We dispose of 1795 observations, for each of which we know: the location of the game, the teams that played, the final score and the type of the game (friendly, world cup qualifier, etc.). We matched each team to its Fifa ranking at the closest date available, and determine which team had home court advantage (if any).
Then we ran the simplest of regression models: a linear regression on year, team (as a categorical variable), dummy variable indicating if team plays at home or away, type of match and FIFA rankings of both teams. Before even thinking of using this model for simulations, we have to look at how it performs. And a lot of think indicates that it is too unsophisticated. The most telling example might be the prediction of large number of goals. Let’s plot the number of goals scored vs. the FIFA ranking of the opposing team.
You can see on the right side of the plot that it’s not that rare that a large number of goals is scored, especially when playing a very weak team. However, the linear model is unable to predict more than 4 goals scored in a game. This can be a huge problem for simulations as ties are broken by number of goals scored at Euro.
The idea is thus to combine several linear models to get a more sensible prediction. This can be done using regression splines, for which the parameters are chosen using cross-validation.

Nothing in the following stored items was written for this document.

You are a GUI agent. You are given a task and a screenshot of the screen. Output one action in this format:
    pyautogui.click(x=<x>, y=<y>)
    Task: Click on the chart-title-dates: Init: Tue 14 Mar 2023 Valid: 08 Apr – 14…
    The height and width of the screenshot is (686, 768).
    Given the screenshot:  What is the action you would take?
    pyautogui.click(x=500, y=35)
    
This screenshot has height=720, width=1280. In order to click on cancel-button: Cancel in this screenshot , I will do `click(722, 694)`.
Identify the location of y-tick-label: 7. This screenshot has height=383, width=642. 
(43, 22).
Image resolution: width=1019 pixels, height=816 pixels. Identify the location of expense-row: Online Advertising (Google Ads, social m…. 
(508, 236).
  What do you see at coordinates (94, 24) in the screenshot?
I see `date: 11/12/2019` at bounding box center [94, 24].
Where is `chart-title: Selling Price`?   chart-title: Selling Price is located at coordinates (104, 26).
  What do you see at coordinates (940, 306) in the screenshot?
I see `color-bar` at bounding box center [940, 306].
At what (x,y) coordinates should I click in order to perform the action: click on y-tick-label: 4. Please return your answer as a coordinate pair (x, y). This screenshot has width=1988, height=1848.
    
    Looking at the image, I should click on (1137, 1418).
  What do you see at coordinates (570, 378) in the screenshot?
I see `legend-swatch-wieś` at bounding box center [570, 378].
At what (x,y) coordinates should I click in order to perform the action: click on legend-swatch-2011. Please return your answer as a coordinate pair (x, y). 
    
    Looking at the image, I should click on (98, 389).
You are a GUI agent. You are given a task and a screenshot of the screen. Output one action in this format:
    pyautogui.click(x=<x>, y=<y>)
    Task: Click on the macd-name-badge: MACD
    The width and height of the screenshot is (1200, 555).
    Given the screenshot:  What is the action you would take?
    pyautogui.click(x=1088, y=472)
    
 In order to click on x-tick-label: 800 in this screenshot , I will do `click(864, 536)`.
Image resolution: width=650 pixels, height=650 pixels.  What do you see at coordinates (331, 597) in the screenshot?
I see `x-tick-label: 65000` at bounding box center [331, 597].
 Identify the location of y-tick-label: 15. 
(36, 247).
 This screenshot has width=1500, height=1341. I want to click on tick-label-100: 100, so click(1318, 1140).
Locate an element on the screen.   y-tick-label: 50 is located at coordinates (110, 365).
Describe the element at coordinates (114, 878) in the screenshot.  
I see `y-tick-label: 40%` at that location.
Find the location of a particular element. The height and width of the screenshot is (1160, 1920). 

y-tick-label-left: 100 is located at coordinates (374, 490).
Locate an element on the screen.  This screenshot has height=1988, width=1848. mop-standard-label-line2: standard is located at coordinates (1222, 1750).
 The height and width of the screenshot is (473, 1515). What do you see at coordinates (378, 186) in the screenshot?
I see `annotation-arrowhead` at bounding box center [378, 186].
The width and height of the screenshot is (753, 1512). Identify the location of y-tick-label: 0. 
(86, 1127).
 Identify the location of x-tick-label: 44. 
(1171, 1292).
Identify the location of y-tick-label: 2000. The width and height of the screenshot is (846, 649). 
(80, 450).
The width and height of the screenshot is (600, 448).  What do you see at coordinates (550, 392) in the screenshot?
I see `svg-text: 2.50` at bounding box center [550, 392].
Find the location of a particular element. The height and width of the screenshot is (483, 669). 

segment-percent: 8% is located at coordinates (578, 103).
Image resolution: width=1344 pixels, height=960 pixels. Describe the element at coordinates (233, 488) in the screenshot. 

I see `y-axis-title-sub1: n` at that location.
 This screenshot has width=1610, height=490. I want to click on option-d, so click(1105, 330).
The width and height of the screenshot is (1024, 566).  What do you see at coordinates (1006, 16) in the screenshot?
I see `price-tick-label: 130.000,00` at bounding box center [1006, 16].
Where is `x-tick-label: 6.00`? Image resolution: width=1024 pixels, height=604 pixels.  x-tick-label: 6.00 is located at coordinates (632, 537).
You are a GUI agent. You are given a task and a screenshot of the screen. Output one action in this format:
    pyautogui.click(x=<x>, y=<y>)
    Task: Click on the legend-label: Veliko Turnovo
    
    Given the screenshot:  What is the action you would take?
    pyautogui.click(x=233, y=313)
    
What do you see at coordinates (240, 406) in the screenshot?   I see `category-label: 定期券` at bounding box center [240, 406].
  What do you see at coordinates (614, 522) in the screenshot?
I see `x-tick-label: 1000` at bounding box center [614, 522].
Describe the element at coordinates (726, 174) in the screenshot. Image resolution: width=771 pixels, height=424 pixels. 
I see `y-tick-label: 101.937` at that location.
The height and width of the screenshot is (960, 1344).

On number of ways, this model is much more satisfying than the first one. Regarding the large values of number of goals scored, the above plots show that our model is now able to predict them 🙂
Simulations and results
Our model gives us expected values for number of goals scored and against, as well as a model variance. We then simulate the number of goals with normal error around the expected value. We do this 10000 times for each match and finally get Monte-Carlo probabilities for the outcome of each group phase match, as well as odds for each team to end at each place in its group and to qualify to each round of the knockout phase.
The results can be found here, and I will post another article later to comment them (which really is the fun part after all!).